Wracając do dyskusji o Łodzi - dyrektor Brzoza przy powitaniu gości stwierdził, że wraz z artystami przywraca w Łodzi pamięć o nieobecnym tu od 70 lat języku jidysz. W dyskusji udało się to sprostować, gdyż jak wiadomo spora społeczność żydowska żyła w Łodzi także po wojnie (do drugiej połowy lat 50.), posiadając swoje spółdzielnie, szkoły, instytucje kultury, a nawet kibuce. Potwierdził to wyważony w sądach, rozsądny i merytorycznie przygotowany Paweł Spodenkiewicz. Może w Łodzi da się jednak znaleźć ciekawe osoby.
W niedzielę ukoronowanie festiwalu - spektakl Zgierska 38 Teatru Ósmego Dnia. Legenda offowej sceny, mała historia z pogranicza Śródmieścia i Bałut, zamieszanie wokół twitterowych wpisów dyrektor Ewy Wójciak - wszystko to ściągnęło w niedzielny wieczór na tytułowe podwórko bardzo dużo ludzi. Część zresztą zatrzymała się przed bramą, tworząc pikietę w akcie protestu przeciw zapraszaniu skompromitowanej wulgarnymi określeniami papieża artystki. Można by ich potraktować jak zjawisko marginalne (pikieta nie była zbyt liczna), gdyby nie fakt, że w imieniu protestujących przemawiał Tomasz Bieszczad, aktor równie ważnego studenckiego    Teatru 77. Scena wręcz symboliczna - historia zatoczyła nie tyle koło, co zapętloną, zdezelowaną ósemkę.

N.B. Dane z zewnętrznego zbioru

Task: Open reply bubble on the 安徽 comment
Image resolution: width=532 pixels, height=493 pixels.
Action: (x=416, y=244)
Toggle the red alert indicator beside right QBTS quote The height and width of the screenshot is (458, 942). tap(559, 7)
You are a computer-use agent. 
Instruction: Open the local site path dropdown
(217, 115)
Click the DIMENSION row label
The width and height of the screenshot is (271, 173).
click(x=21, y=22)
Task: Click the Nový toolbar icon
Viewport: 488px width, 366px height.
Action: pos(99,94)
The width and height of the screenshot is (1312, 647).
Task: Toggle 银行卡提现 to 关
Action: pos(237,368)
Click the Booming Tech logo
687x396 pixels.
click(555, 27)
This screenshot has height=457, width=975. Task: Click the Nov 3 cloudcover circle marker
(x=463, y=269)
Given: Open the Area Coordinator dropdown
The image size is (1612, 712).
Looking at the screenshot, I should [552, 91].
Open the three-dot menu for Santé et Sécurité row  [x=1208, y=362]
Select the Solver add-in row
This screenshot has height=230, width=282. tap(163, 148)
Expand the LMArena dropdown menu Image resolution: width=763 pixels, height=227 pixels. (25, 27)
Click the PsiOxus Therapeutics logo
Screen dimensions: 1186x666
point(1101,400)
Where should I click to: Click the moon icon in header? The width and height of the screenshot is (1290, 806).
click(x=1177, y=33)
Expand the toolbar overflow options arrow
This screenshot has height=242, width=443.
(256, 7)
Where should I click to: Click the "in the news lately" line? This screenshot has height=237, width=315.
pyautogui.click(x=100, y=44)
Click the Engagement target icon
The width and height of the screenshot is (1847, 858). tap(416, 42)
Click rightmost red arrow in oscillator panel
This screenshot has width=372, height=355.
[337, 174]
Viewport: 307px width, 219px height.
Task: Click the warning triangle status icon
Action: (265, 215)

Sam spektakl był raczej dokumentem, w dużej części filmowym, ale trzy spośród ośmiu scen to rozpoznawalna poetyka najsłynniejszego polskiego teatru alternatywnego. Była nawet karuzela, tym razem z dziecięcymi laleczkami. Były też szare płaszcze, trzymane przy piersiach walizki, przerysowane gesty podkradzione Kantorowi, celowe powtarzanie tych samych motywów. Symultaniczność przestrzeni gry zmusiła widzów do wejścia w zakamarki podwórka i poczucia jego atmosfery. Jak każda nostalgiczna opowieść - dużo było tu ciepła i zrozumienia, prawie że idealizacji z gatunku "kiedyś to panie było zupełnie inaczej, nie to co teraz". Tyle tylko, że to kiedyś to czasy głębszej lub płytszej komuny (w zależności od tego, kto z mieszkańców akurat opowiada). 35 lat pracowałam jako zawijaczka cukierków, zawijałam w papierki krówki mleczne, ręce miałam zdarte do krwi. Po pracy lubiłam usiąść w oknie i patrzeć na bawiące się na podwórku dzieci - wspomina jedna z bohaterek nagranego przez Teatr filmu.  Inna wspomina pierwsze wypalone papierosy, mężczyzna opowiada o grze w piłkę "do pierwszej szyby" i bójkach "do pierwszej krwi". W podwórku działała nawet świetlica TPD. I tylko festiwalu wtedy nie mieli.
 
Napisałem, że łodzianie przekonali się do festiwalu, gdyż frekwencja w drugim tygodniu była lepsza. Być może dopiero wtedy o festiwalu się dowiedzieli. Promocja nie była najsilniejszą stroną imprezy. I wcale nie chodzi mi o drogie kampanie. Gdy Zbigniewowi Brzozie groziła dymisja z funkcji dyrektora Teatru Nowego, chodniki miasta pokryły napisy Elita pyta: Brzoza czy lipa? No i co tu teraz odpowiedzieć?